[Saved data entries]
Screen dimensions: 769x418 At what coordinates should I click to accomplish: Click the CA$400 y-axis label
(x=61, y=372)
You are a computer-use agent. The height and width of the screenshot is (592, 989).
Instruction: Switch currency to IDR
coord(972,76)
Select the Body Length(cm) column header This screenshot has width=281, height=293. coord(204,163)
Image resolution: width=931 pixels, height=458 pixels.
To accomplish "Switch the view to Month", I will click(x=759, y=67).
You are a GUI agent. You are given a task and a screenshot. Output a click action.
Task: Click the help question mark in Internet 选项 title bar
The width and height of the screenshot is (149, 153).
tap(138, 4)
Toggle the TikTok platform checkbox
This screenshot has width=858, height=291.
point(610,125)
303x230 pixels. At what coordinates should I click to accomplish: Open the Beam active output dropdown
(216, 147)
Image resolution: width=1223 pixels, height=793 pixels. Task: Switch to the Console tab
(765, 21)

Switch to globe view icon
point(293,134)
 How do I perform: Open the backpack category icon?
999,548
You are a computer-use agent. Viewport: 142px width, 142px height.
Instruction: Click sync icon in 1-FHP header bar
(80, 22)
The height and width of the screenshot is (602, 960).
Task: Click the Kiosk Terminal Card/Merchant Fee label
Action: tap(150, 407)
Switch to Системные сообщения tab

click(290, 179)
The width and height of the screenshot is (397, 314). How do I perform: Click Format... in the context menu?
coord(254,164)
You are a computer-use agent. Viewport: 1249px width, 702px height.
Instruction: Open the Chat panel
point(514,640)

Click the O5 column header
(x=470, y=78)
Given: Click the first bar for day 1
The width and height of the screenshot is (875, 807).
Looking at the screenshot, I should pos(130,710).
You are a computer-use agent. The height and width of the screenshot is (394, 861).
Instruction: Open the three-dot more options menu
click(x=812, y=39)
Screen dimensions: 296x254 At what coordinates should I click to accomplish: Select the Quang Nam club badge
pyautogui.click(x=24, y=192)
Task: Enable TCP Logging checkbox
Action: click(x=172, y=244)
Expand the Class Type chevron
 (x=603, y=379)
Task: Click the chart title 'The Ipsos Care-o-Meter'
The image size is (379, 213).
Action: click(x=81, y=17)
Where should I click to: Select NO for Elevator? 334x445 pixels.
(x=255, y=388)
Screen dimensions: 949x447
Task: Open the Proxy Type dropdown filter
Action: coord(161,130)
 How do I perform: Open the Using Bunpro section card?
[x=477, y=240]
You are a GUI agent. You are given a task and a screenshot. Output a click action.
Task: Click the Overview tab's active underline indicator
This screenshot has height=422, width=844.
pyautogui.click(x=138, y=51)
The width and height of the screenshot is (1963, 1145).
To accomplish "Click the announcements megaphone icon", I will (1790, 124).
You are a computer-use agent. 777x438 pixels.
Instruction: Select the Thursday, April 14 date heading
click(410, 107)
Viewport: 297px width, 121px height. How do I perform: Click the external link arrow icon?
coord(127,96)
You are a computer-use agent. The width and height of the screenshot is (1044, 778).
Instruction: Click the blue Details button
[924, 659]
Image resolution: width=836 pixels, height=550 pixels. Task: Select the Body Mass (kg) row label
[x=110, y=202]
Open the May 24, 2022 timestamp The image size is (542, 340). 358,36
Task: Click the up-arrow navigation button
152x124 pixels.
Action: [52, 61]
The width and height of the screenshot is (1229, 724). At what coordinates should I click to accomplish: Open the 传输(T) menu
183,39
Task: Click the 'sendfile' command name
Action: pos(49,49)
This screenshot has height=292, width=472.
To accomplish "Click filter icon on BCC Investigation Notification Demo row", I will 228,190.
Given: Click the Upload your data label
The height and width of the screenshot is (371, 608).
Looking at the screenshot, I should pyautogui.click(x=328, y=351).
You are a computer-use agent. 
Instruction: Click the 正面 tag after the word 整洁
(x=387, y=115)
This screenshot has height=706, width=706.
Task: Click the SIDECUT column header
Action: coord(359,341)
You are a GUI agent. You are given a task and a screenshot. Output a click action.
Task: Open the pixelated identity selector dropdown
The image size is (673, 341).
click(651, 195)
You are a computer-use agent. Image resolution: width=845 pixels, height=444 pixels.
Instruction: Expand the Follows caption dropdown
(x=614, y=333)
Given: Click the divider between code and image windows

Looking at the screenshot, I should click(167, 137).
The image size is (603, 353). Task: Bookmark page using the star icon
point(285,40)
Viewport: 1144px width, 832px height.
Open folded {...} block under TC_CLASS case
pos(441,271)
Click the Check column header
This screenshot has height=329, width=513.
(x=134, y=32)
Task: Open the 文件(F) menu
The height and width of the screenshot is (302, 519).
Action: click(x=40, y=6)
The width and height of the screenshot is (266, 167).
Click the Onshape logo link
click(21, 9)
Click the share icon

# Task goal
Note each line above that holds "agent", then copy all of them.

# Written answer
You are a computer-use agent. The height and width of the screenshot is (592, 989).
You are a GUI agent. You are given a task and a screenshot. Output a click action.
You are a computer-use agent. Viewport: 142px width, 142px height.
You are a computer-use agent. Viewport: 1249px width, 702px height.
You are a computer-use agent. The height and width of the screenshot is (394, 861).
You are a GUI agent. You are given a task and a screenshot. Output a click action.
You are a computer-use agent. 777x438 pixels.
You are a computer-use agent. The width and height of the screenshot is (1044, 778).
You are a computer-use agent. 
You are a GUI agent. You are given a task and a screenshot. Output a click action.
You are a computer-use agent. Image resolution: width=845 pixels, height=444 pixels.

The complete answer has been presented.